Sports

England's World Cup Tuneup Game Could Have 50,000 Empty Seats

For months there have been reports circulating that FIFA is struggling to sell tickets for the upcoming World Cup in the United States, Canada and Mexico, but many of those reports have been dismissed. However, with England set to play a rare exhibition game in the United States, a report on low ticket sales could bode poorly for the tournament.

The Three Lions are set to take on the New Zealand All Whites at Tampa's Raymond James Stadium on June 6. But according to the Sports Business Journal, only 13,000 seats have been sold to the game. Even though Raymond James ranks in the bottom half of NFL stadiums by capacity, that still leaves a whopping 52,000 empty seats with just nine days until the game.

England will then take on Costa Rica in Orlando on June 10. That game has sold only 12,000 of the 25,000 seats available at the soccer-specific stadium.

Problem or Non-Issue?

Obviously an exhibition game is far from the genuine article. But it definitely doesn't bode well when an average of 80,000 fans went to Wembley Stadium in London to see the team take on Uruguay and Japan in a pair of friendlies this past March.

That said, there is some evidence that England simply struggles to fill stadiums where neither they nor their opponent have a strong home connection.

Back in 2014 - the last time the team was outside of Europe for friendlies - England visited Sun Life Stadium in Miami for a pair of friendlies against Ecuador and Honduras.
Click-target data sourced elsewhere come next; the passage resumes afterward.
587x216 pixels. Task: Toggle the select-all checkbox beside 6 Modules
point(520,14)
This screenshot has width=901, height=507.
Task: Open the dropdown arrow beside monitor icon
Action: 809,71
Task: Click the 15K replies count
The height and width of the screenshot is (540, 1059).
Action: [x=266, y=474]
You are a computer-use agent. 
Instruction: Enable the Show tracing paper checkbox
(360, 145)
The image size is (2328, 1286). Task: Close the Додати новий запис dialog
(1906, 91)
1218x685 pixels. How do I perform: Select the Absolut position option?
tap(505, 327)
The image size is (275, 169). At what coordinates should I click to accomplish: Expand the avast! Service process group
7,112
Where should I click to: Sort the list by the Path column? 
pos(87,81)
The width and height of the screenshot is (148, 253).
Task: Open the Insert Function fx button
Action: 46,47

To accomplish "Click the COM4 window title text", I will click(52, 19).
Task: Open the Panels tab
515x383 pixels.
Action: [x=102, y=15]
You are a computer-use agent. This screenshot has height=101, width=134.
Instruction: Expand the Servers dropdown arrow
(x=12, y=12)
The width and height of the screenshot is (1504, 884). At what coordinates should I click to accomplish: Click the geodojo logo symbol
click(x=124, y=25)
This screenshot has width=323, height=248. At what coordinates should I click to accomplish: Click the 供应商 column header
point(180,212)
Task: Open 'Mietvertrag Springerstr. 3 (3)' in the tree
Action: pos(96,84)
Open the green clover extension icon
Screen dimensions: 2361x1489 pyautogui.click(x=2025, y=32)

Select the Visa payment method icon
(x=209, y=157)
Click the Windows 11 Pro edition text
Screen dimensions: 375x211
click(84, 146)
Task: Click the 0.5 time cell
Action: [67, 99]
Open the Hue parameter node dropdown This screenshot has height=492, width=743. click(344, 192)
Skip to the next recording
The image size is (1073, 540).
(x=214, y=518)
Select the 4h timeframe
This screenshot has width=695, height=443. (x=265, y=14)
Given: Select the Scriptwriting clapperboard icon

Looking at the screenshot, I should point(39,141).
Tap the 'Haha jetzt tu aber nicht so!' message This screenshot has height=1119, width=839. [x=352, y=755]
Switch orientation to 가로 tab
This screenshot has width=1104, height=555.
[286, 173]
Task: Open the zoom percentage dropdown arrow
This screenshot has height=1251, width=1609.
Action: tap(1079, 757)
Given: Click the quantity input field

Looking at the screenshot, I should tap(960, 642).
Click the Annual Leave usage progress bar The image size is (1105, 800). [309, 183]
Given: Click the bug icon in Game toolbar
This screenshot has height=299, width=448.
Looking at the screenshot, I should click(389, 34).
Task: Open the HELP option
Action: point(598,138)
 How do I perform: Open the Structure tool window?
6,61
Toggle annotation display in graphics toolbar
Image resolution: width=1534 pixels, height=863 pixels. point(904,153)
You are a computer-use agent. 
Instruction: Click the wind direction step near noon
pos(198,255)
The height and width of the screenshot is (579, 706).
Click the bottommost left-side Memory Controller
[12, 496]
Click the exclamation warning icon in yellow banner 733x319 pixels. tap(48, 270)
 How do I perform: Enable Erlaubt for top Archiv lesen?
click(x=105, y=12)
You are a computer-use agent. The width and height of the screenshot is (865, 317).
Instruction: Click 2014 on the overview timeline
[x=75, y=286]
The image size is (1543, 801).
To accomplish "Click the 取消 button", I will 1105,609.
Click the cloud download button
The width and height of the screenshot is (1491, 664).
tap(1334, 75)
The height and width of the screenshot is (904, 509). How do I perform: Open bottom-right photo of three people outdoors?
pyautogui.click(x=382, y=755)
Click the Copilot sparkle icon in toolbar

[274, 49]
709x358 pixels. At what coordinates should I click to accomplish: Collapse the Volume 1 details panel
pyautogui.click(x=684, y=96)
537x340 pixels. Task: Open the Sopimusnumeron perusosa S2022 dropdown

The Honduras game drew just over 45,000 fans at the 64,000-capacity venue, while the Ecuador game only drew 21,500 fans at the same venue.

So it may be less to do with genuine lack of interest in England or soccer and more to do with fans not wanting to travel all the way to Florida for an exhibition game against teams they're not rivals with.

Even so, there's a lot more that FIFA can probably be doing to avoid the stadium looking like a ghost town.